Videogames need fewer Metacritics, more Roger Eberts.

Over the past week, two events, one major and one relatively small, made me think long and hard about videogames, criticism, and Metacritic.

First, the small. Last week in San Francisco, a professor from Full Sail University presented a study that claimed that Metacritic, the prominent online review aggregator, weighted it’s rankings. This meant, to put it bluntly, that it liked the reviews of some outlets more than others. Soon, the news made the rounds in the blogosphere, stirring the proverbial pot.

Then, yesterday, the esteemed film critic Roger Ebert sadly passed on. Late in life, Ebert had become an antagonist to gamers by adamantly insisting that games could never attain the same cachet as film–but that’s not important. What’s relevant here is that Roger Ebert was everything that Metacritic is not: a knowledgeable, personable, celebrated, lifelong critic.

Roger Ebert was everything that Metacritic is not: a knowledgeable, personable, celebrated, lifelong critic.

In his obituary, The Times called Ebert “a critic for the common man,” but a prevalent attitude since the common man has gotten his mitts on the Web has been “Pssh, who needs critics? We’re the common man!” It’s this attitude that has positioned Metacritic as “”the”” predominant game review site, one that can hoist up or tumble shares on Wall Street, determine if developers get hired or fired, and that ultimately decides what kinds of games get made. All this flows from a database that simply adds together everyone’s opinion and gives us a nice, quantifiable round number.

There’s an awful lot riding on that recipe, so, naturally, Metacritic was quick to fire back, discrediting the report. On Facebook, they posted, “they suggest that the highest-weighted publications have their scores counted six times as much as the lowest-weighted publications in our Metascore formula. That isn’t anywhere close to reality.”

But, wait… shouldn’t it be? The influx of review scores that wash up from the net on Metacritic is high, and clearly some of them are flotsam. Shouldn’t a site with a reputation for quality reviews tower above another whose page is plastered with ads for the game they are reviewing? That is a discretion we lose out on in the “”nom de plume”” of impartiality and fairness.

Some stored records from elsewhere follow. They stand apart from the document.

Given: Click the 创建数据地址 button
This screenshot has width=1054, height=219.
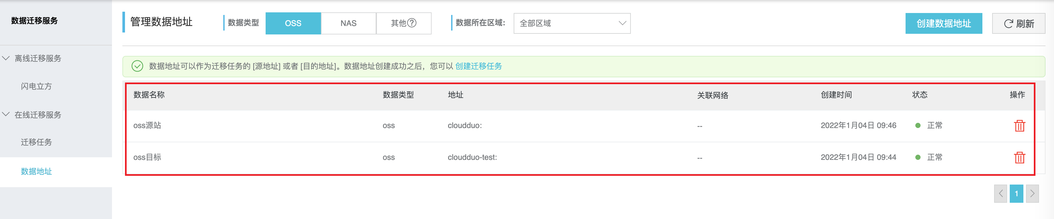Looking at the screenshot, I should coord(943,24).
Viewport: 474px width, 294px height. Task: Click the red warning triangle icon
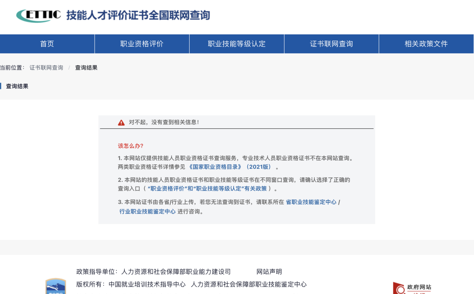point(121,122)

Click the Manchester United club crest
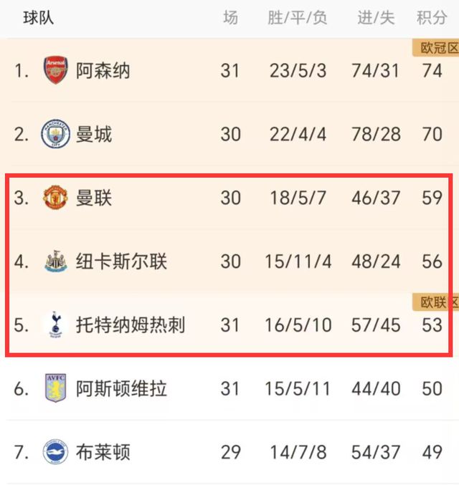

Shouldn’t a site with a reputation for quality reviews tower above another whose page is plastered with ads for the game they are reviewing?

The process that’s used devalues not only criticism but the critic. A point that stood out to me at the Full Sail G.D.C. session, but that not many others picked up, was that Metacritic doesn’t consider the clout of individual critics when weighting their average. The result is that a wet-behind-the-ears intern at an established outlet has as much pull as the best reviewer on staff. Again, it’s emblematic of this attitude that everyone’s opinion is equal and valid, if we only add them all up.

That said, it’s a little dramatic for me to dismiss Metacritic’s system as outright broken. After all, the games that earn the highest scores there are, for the most part, very good games. The problem is, the scores of games that are generally liked become universally acclaimed (Halo 3, Grand Theft Auto 4). Games that are divisive, but genuinely loved (Spec Ops, Far Cry 2, Deadly Premonition, Metro 2033), suffer. Though controversial works in other media don’t fare well on Metacritic’s scale [Scott Walker’s Bish Bosch (78), Wes Anderson’s The Royal Tenenbaums (75)], it’s lucky for them that the good word of a tasteful critic trumps the cold facts of an aggregated average.

Meanwhile, those of us who love videogames get caught in this ridiculous bind where numbers have a huge say in what get made and played. To get a feel for how ridiculous this really is, just imagine if the great works of Western literature were thought of in this way: Would Moby Dick be a 94 or a 96, and is it better than The Brothers Karamazov? And, on that note, would have Dostoyevsky even been given the green light to write it, because, you know, The Adolescent wasn’t so hot?

It’s too bad Roger isn’t here to weigh in.